PAF Receive function reassembles the original frames from the received fragments, which are buffered in a per-MAC fragment buffer. The algorithm uses the fragmentation header to make sure that the reassembled frames are in order.

==History==
The PME Aggregation function was first defined in IEEE 802.3ah in 2004. The original Loop Aggregation proposal was submitted by Klaus Fosmark from now defunct First Mile Systems in 2001.

It was later referenced by ITU-T G.998.2 (Ethernet-based multi-pair bonding) and its ANSI equivalent NIPP-NAI T1.427.02.

==Comparison==
PAF algorithm and fragmentation header are very similar to MLPPP which works at layer 3 (IP).

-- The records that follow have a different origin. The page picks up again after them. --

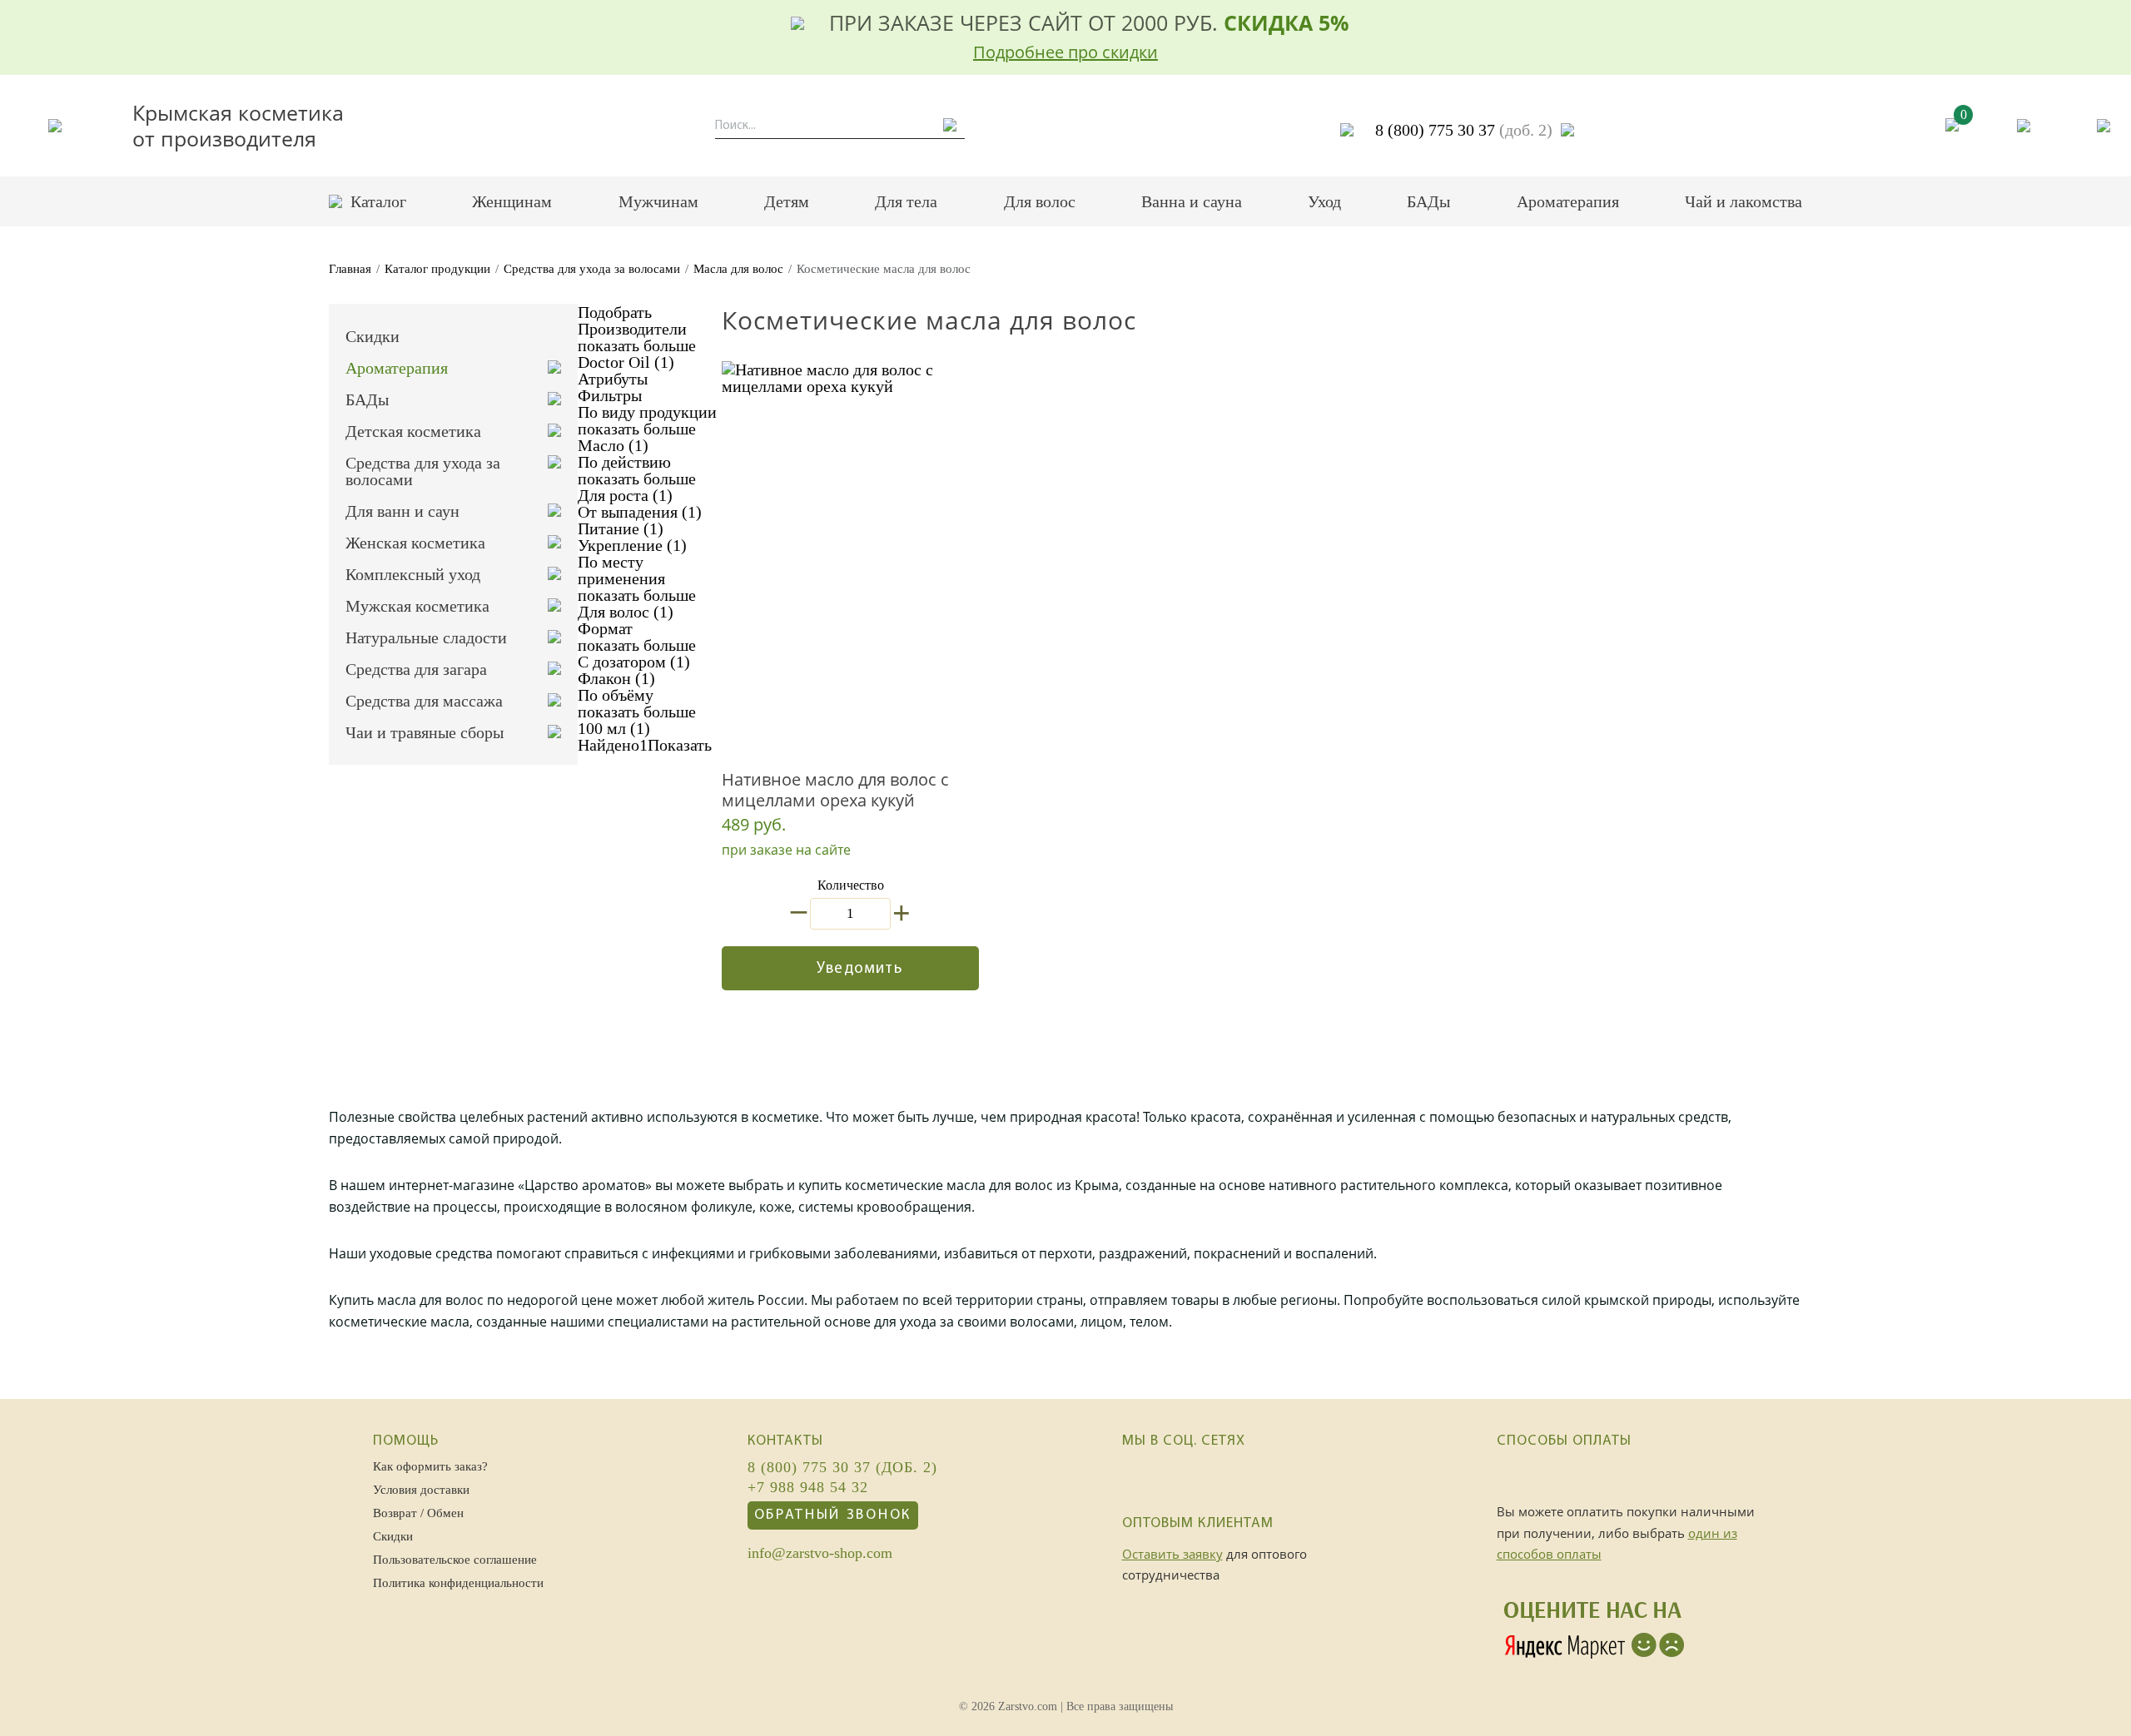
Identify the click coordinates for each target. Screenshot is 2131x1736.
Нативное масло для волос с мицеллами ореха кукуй (835, 789)
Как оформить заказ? (430, 1466)
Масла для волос (738, 268)
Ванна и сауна (1191, 201)
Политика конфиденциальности (458, 1583)
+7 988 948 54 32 (808, 1488)
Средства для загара (416, 669)
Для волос (1039, 201)
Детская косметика (413, 431)
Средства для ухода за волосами (592, 268)
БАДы (1428, 201)
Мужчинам (658, 201)
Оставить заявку (1172, 1553)
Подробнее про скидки (1065, 52)
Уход (1324, 201)
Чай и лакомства (1743, 201)
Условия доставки (421, 1489)
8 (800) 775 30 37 (1463, 130)
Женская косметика (415, 542)
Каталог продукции (437, 268)
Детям (786, 201)
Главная (350, 268)
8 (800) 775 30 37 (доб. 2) (842, 1468)
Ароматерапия (1568, 201)
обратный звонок (833, 1515)
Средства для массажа (424, 700)
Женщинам (512, 201)
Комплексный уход (412, 574)
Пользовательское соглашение (455, 1559)
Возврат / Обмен (418, 1513)
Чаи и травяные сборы (424, 732)
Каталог (378, 201)
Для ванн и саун (402, 511)
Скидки (372, 336)
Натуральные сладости (426, 637)
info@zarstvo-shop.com (820, 1553)
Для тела (906, 201)
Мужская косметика (417, 606)
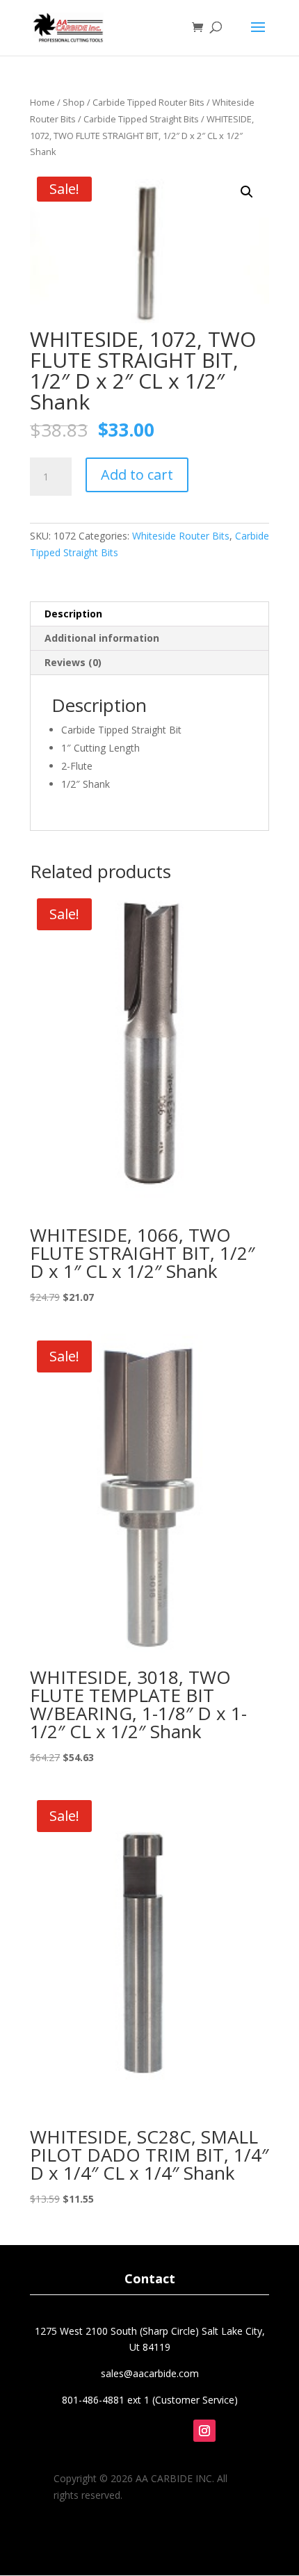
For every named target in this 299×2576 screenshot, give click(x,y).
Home (42, 102)
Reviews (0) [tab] (73, 662)
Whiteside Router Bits (180, 535)
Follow (217, 2452)
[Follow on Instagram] (204, 2431)
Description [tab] (73, 613)
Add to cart (137, 474)
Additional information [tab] (102, 638)
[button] (246, 191)
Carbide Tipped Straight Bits (141, 119)
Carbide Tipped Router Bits (148, 102)
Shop (74, 102)
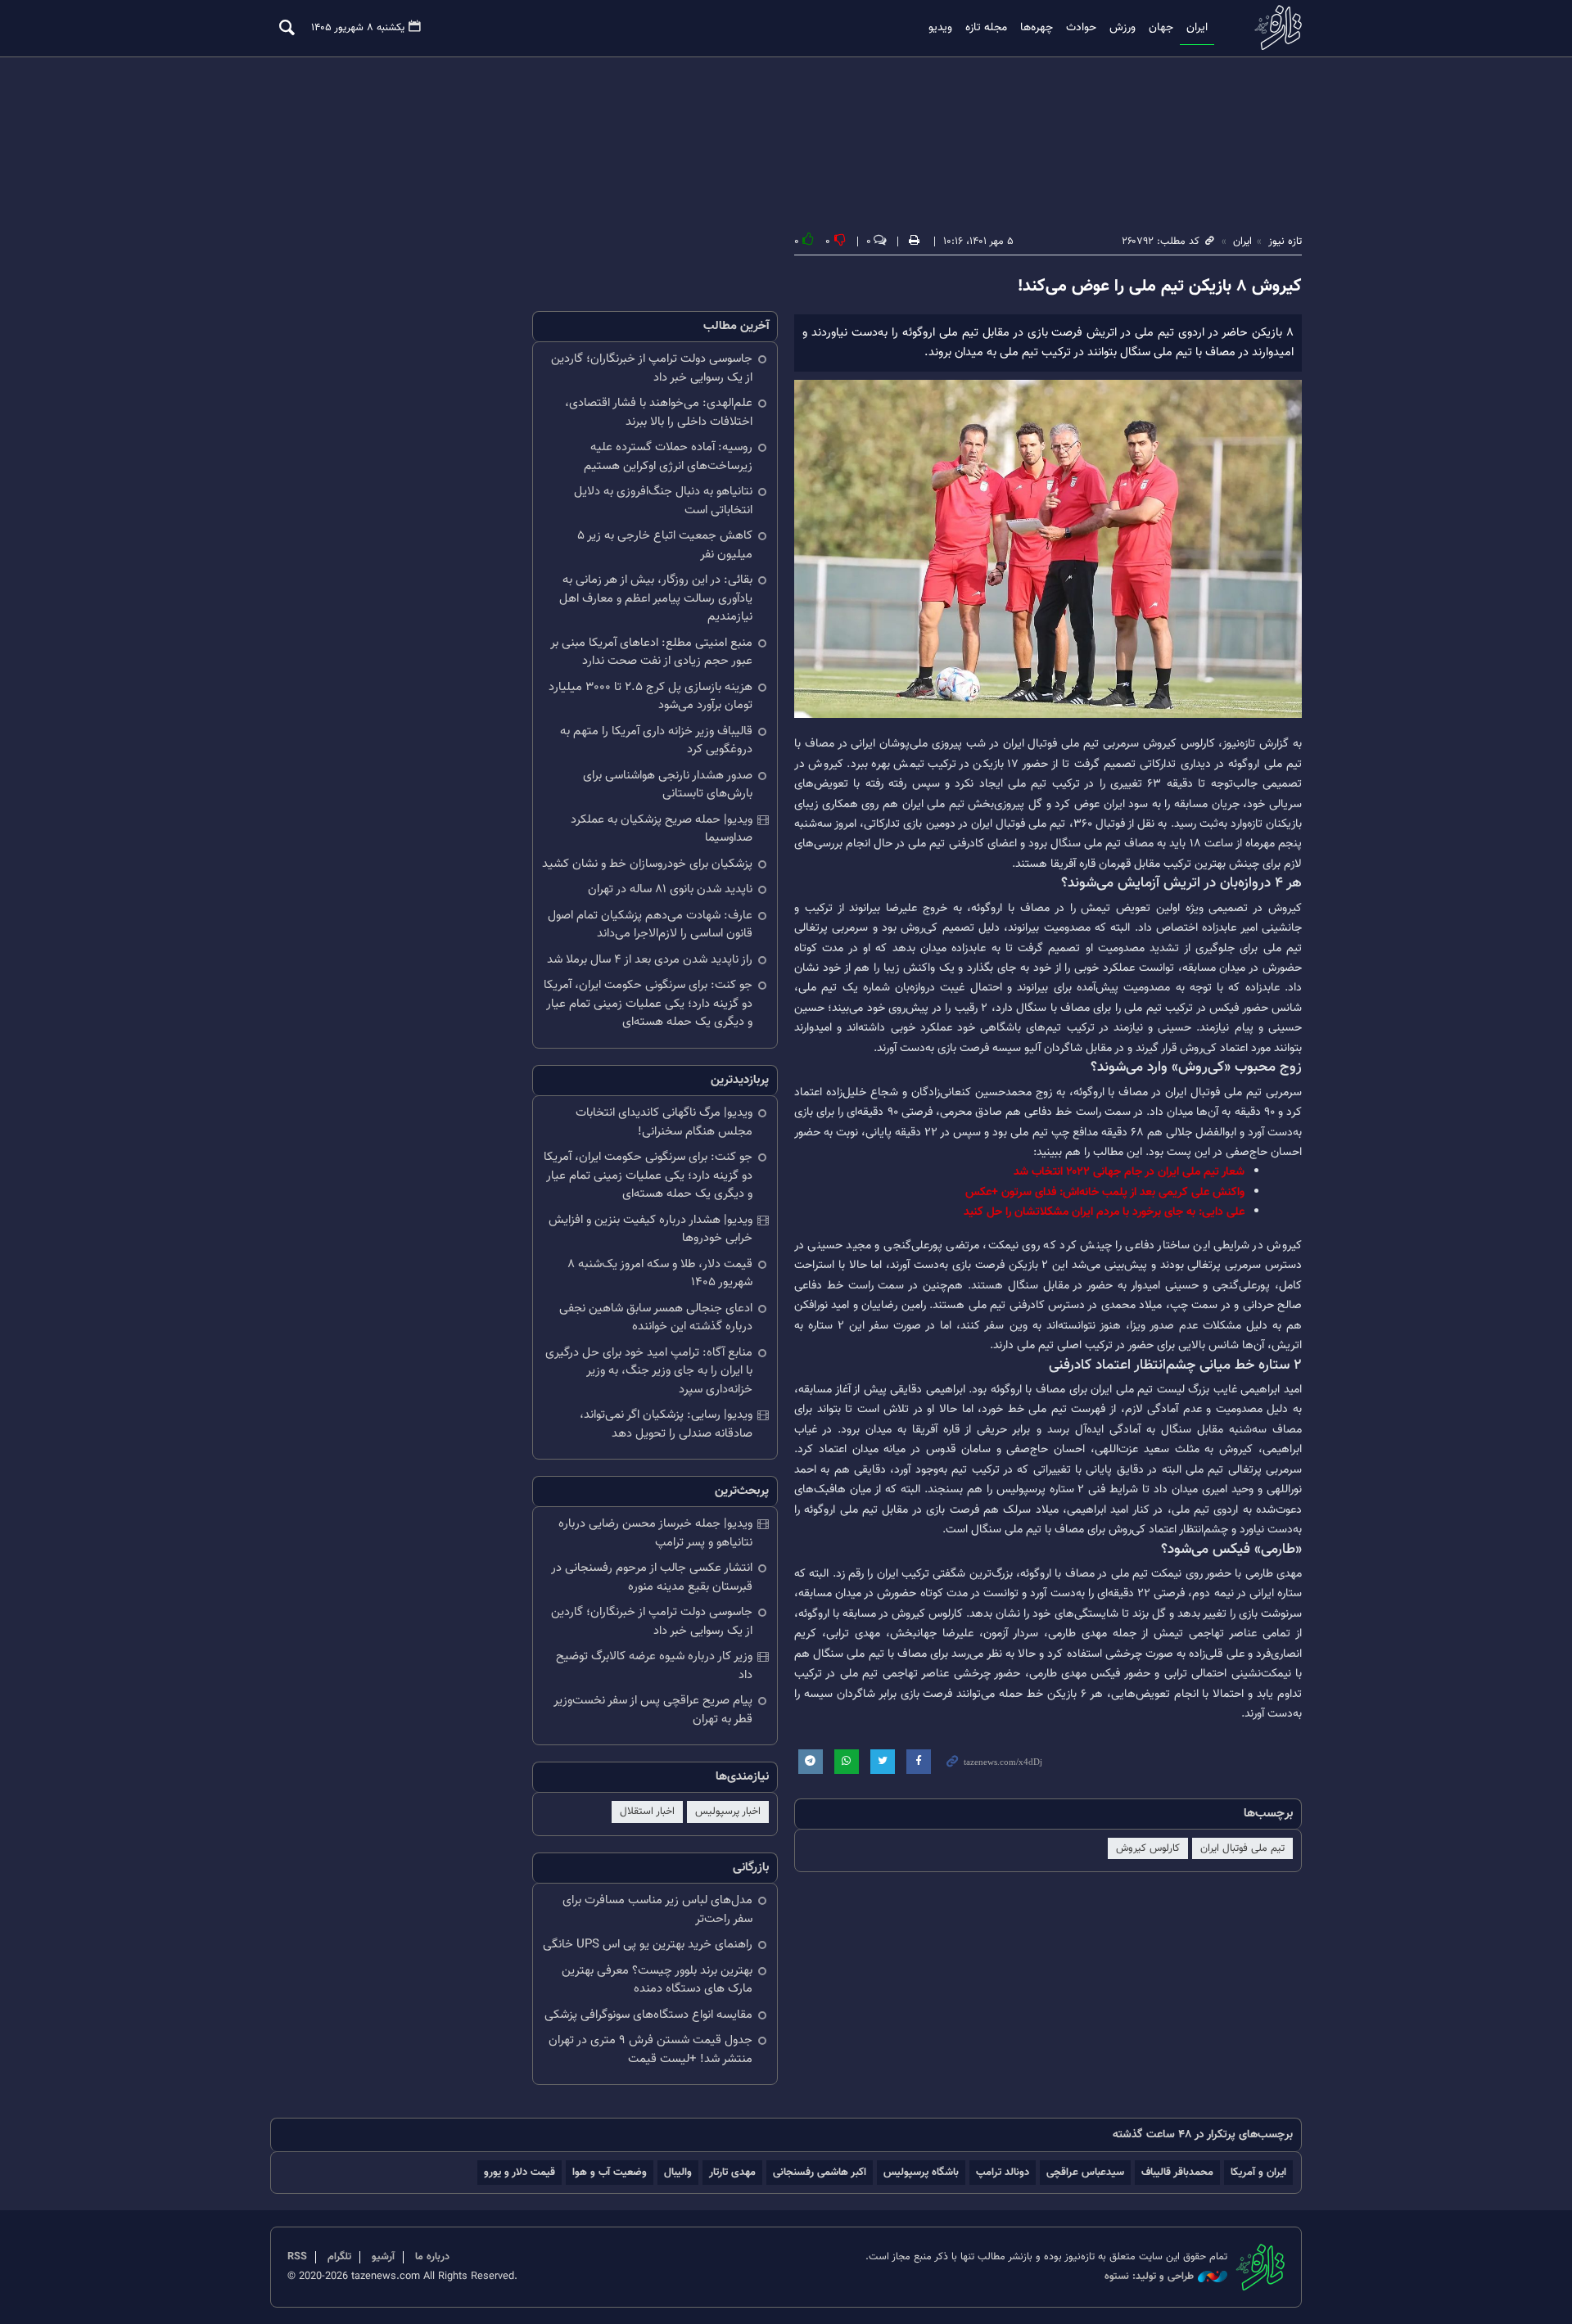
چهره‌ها (1036, 28)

PAF is an asymmetric protocol, i.e., all information required for reassembly is contained in the fragmentation header sent with each fragment. While allowing great flexibility in Transmitter and Receiver implementations it requires an overhead consuming about 5% of the bandwidth (estimation for 2BASE-TL protocol, including 64B/65B encapsulation). PAF is optimized for the Ethernet traffic.

Inverse Multiplexing for ATM (IMA) is another aggregation protocol, which unlike PAF uses fixed-size cells, sending them across multiple links in a Round-Robin fashion. IMA is optimized for ATM and in the extreme cases (short Ethernet frames) may add as much as 40% overhead due to the AAL5 encapsulation.

ITU-T G.998.3 (Multi-pair bonding using time-division inverse multiplexing) specification, a.k.a. G.Bond/TDIM, defines a symmetric aggregation protocol, in which both sides of a point-to-point link exchange information about the aggregation, so there's no need for a separate header. G.Bond/TDIM is optimized for both Time-Division Multiplexing and packet traffic with less than 3% overhead (estimation for Ethernet traffic, including Generic Framing Procedure (GFP) encapsulation).